MATERIALS PROVIDED:
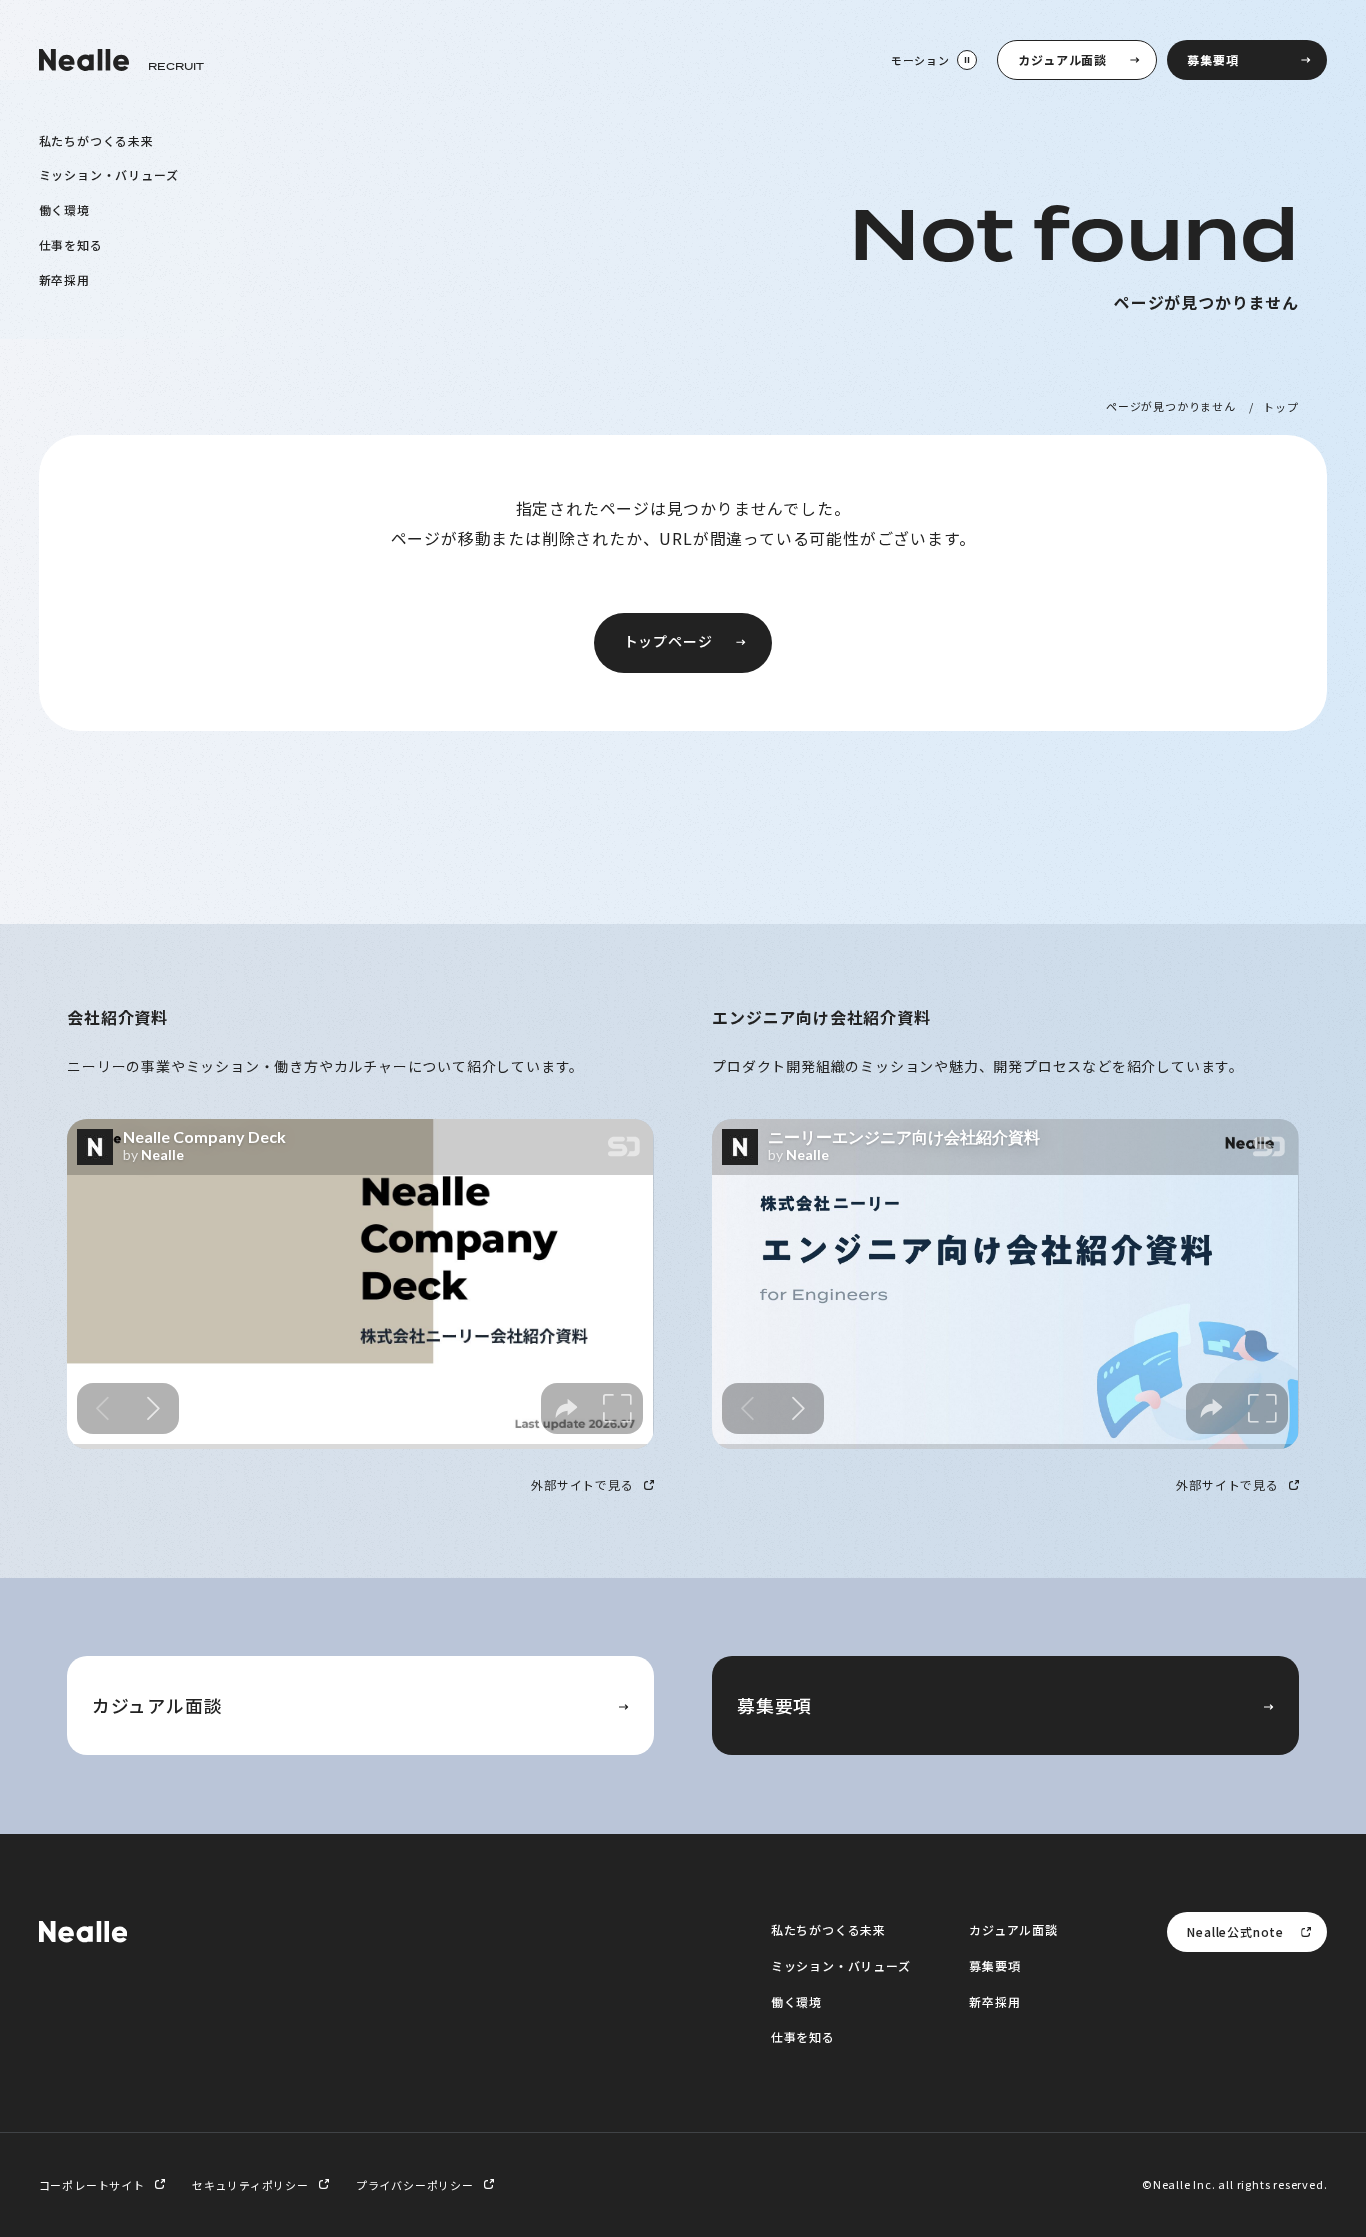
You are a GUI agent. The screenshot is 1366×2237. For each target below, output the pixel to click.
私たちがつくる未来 (96, 139)
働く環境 (64, 209)
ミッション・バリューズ (109, 174)
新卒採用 (64, 278)
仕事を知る (71, 243)
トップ (1280, 406)
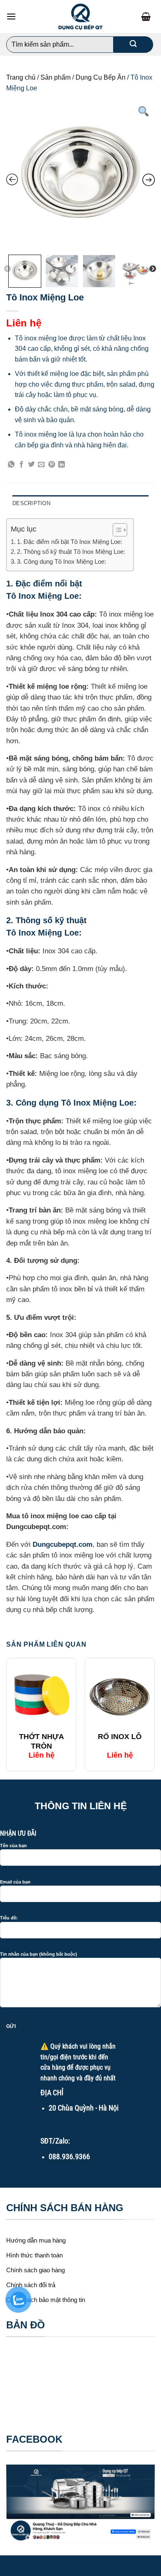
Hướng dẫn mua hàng (36, 2240)
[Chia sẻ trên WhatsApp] (11, 464)
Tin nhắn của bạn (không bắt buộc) (38, 1954)
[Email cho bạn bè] (41, 464)
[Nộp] (133, 44)
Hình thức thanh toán (34, 2255)
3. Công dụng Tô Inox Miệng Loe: (61, 561)
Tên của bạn (13, 1845)
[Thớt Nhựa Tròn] (41, 1695)
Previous (7, 269)
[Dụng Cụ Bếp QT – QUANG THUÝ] (80, 16)
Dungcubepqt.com (62, 1544)
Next (153, 269)
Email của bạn (15, 1881)
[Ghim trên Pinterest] (51, 464)
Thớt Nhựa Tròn (41, 1741)
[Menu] (11, 16)
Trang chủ (21, 77)
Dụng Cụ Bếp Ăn (100, 77)
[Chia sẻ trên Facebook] (21, 464)
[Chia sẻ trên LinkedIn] (61, 464)
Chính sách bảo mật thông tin (45, 2299)
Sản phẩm (55, 77)
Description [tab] (31, 503)
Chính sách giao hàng (35, 2269)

WORK ITEM:
Within the lines above, find those holding the word "sách" and copy them.

EXERCISE RESPONSE:
Chính sách bảo mật thông tin (45, 2299)
Chính sách giao hàng (35, 2269)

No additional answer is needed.